So I've tried to make my item_list_itemCount relation the most general possible and it indeed works, at least until a certain point. Here's the code:
% associates an item, a list and the number of times the item appears in that list.
item_list_count(_ , [], 0).
item_list_count(Item, [Item|T], Count) :-
TCount #>= 0,
Count #= TCount + 1,
item_list_count(Item, T, TCount).
item_list_count(Item, [_|T], Count) :-
Count #>= 0,
item_list_count(Item, T, Count).
For example, the query item_list_count(1, [1,1,1,2,2,3], Count). gives a right first solution and other wrong solution on backtracking.
?- item_list_count(1, [1,1,1,2,2,3], Count).
Count = 3 ;
Count = 2 ;
Count = 2 ;
Count = 1 ;
Count = 2 ;
Count = 1 ;
Count = 1 ;
Count = 0 ;
false.
I have a few hypotheses about why that is. Prolog doesn't know beforehand that 1 could show up exactly N times so it tries to apply itself recursively to each sublist. However, the number of solutions is not the same number of sublists(there are 7 in total) and I get 8 answers.

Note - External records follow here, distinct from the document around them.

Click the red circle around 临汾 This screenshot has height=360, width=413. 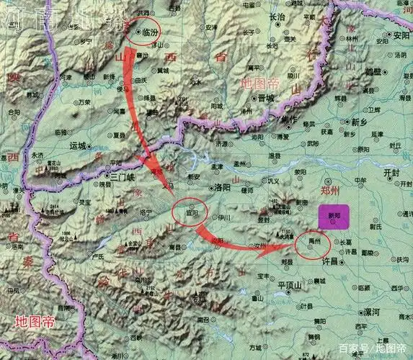coord(140,32)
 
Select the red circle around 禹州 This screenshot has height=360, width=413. coord(312,245)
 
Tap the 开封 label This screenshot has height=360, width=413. coord(391,174)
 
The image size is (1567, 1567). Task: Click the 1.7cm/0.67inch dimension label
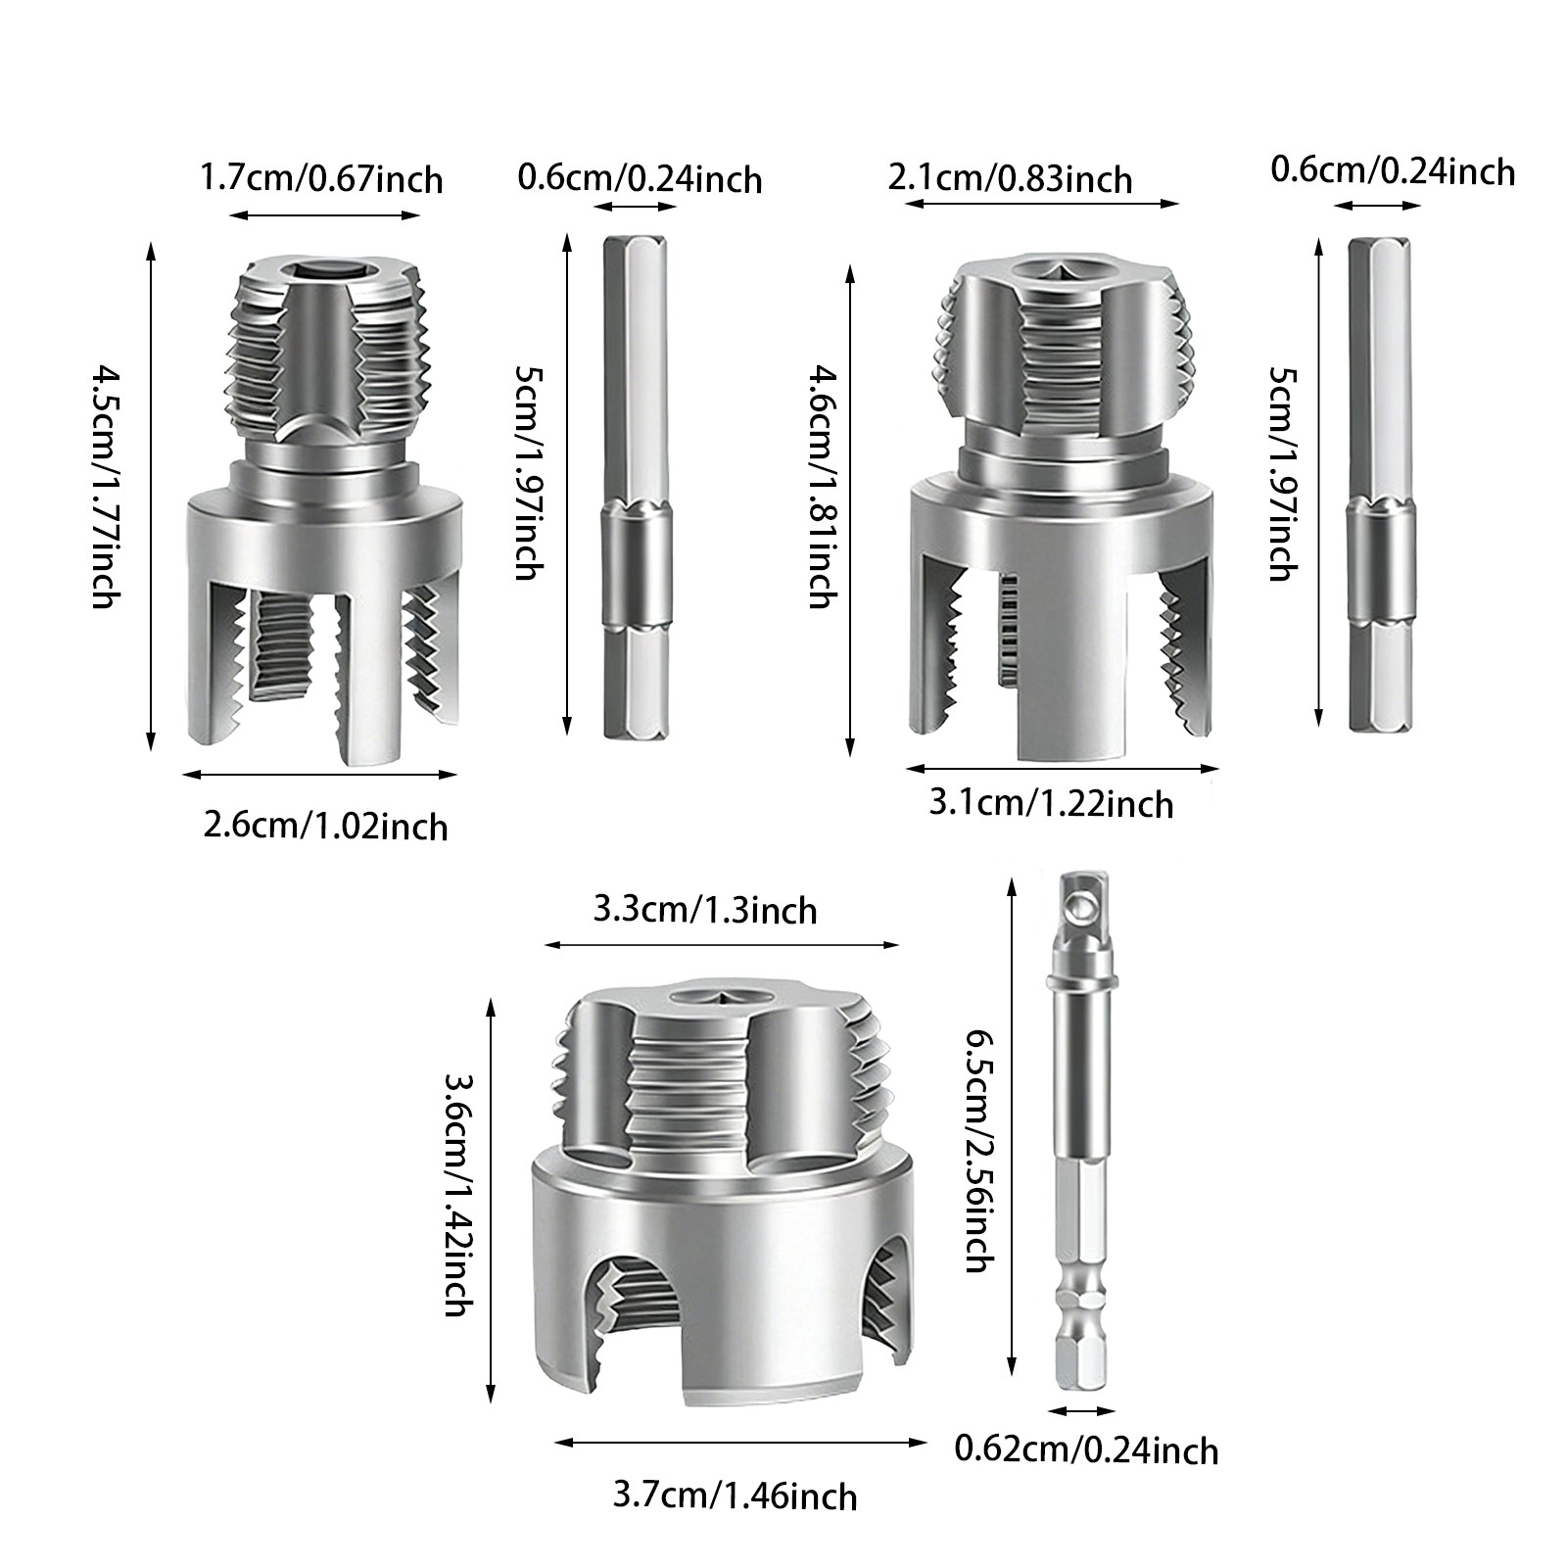(x=321, y=180)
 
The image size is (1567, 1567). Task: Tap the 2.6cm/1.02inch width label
(x=325, y=826)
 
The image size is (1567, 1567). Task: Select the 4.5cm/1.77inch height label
(x=106, y=487)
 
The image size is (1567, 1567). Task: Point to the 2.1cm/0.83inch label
(x=1010, y=179)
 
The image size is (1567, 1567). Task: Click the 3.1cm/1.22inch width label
(x=1051, y=804)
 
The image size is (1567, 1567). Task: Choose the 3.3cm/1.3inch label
(x=705, y=910)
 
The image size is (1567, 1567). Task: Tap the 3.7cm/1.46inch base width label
(x=735, y=1496)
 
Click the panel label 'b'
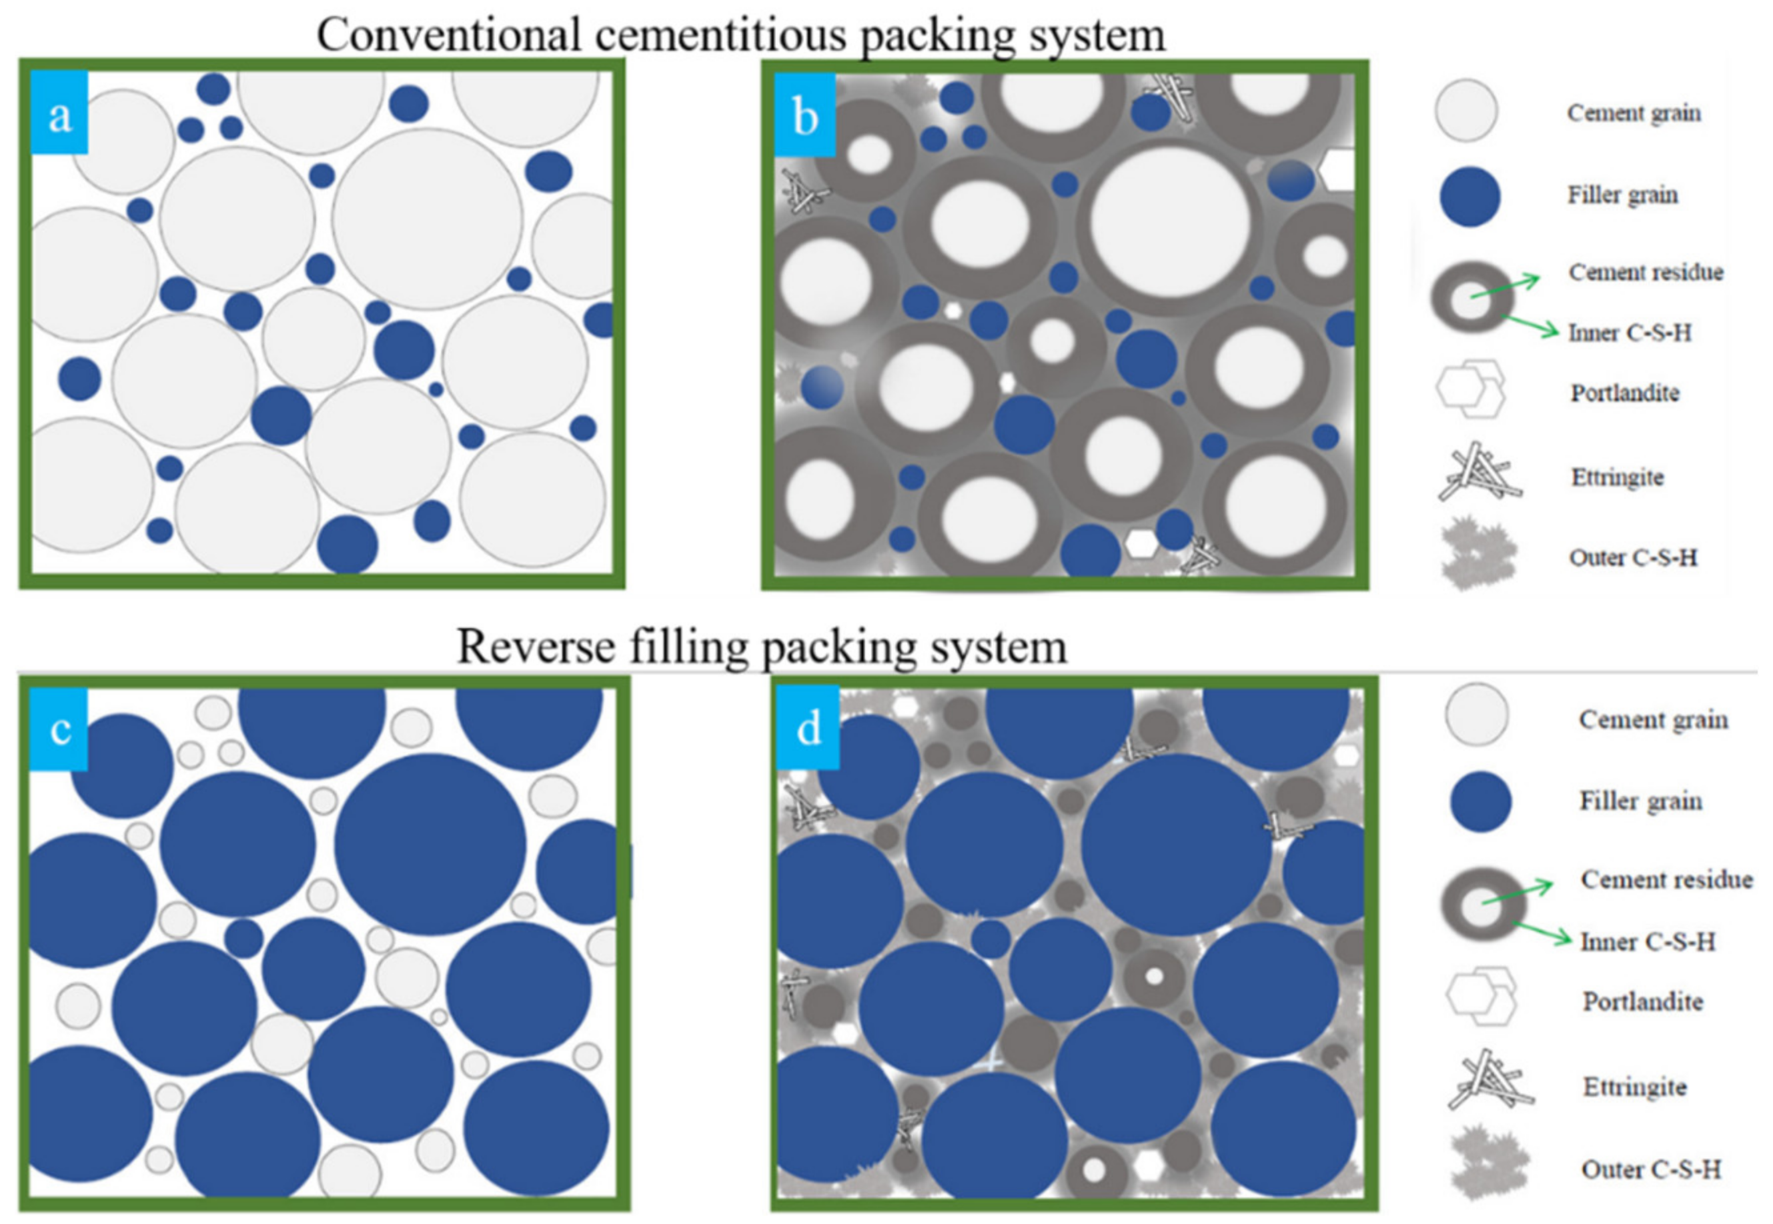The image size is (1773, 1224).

I'd also like to extend this question to ask about a good, robust and complete textbook on prolog. I've been asking many questions lately and I've realized that my lack of knowledge is putting at loss while programming in prolog, so I'd like to not have any holes in my knowledge. Are there any reliable books out there that a CS undergrad on his 6th semester can use?
Thanks in advance!
Your third clause triggers on backtracking. Something like this could prevent that:
item_list_count(Item, [NotItem|T], Count) :-
Item \= NotItem,
item_list_count(Item, T, Count).
For every duplicate you have 2 choice points. And hence for three 1s you have 2^3 = 8 solutions. It is not related to the size of the list itself.
You can also commit to the second clause itself.
item_list_count(Item, [Item|T], Count) :-
!, % prune the choice points
...